I was also given 3 points on my driving record and had two weeks to pay the 203.50€ fine.

So of course I paid it. I’m sure the German government knows what I had for breakfast this morning, so I’m not taking chances.

I have two discussion points for this ticket. First, I’m sure I deserved it. I hate the aggressive driving I see on the autobahn, so it’s not a good thing if I’m part of the problem. I wasn’t trying to be aggressive. I was probably just getting a running start to pass someone, but to someone else, that could be seen as aggressive driving. I shouldn’t have done that, regardless of how little horsepower my rental car had.

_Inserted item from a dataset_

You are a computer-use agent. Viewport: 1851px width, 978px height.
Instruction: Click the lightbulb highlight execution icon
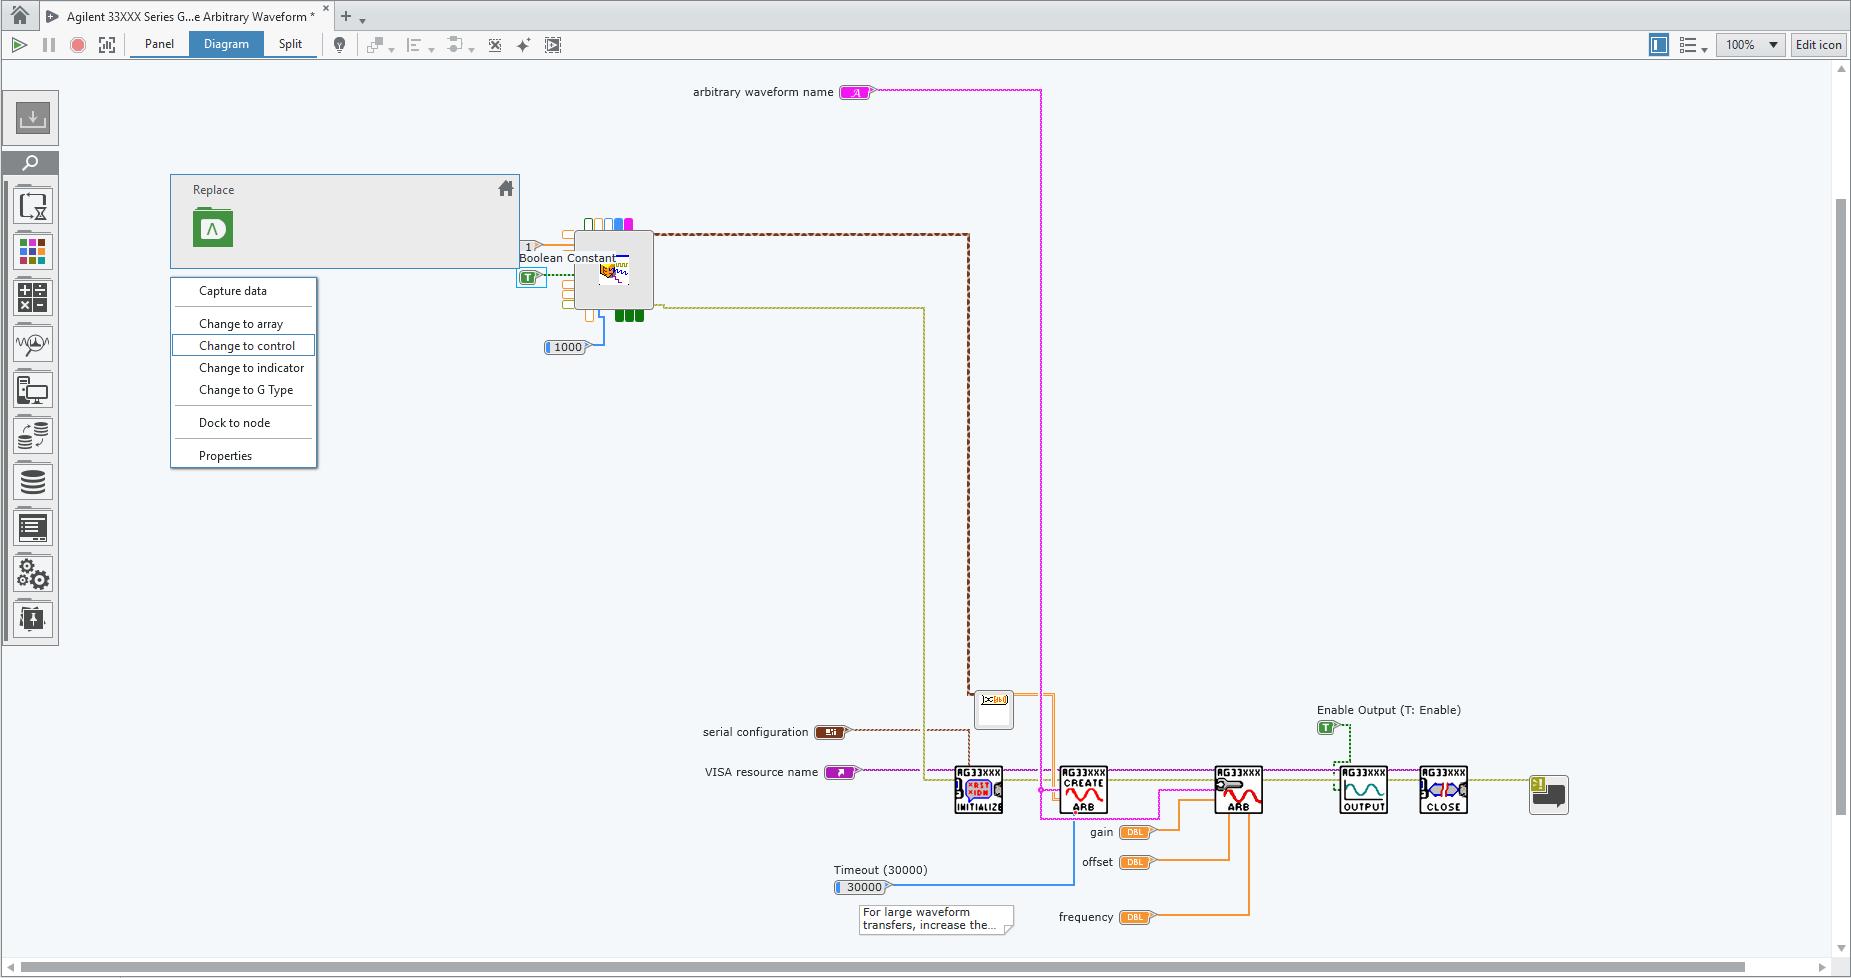click(340, 45)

The second point is that the entire letter was written in German. I understood most of it, but I made sure to ask my wife exactly what it said just to be sure. The fine was in euro (€), with a warning that I should pay exactly this amount. And the method of payment was based on the German banking system.

I paid this on-line using my German bank account.

My question is: how is a typical American traffic-law breaker supposed to know all this and be able to pay the fine when every thing is German? That’s just so Un-American!

A real patriot is the fellow who gets a parking ticket and rejoices that the system works.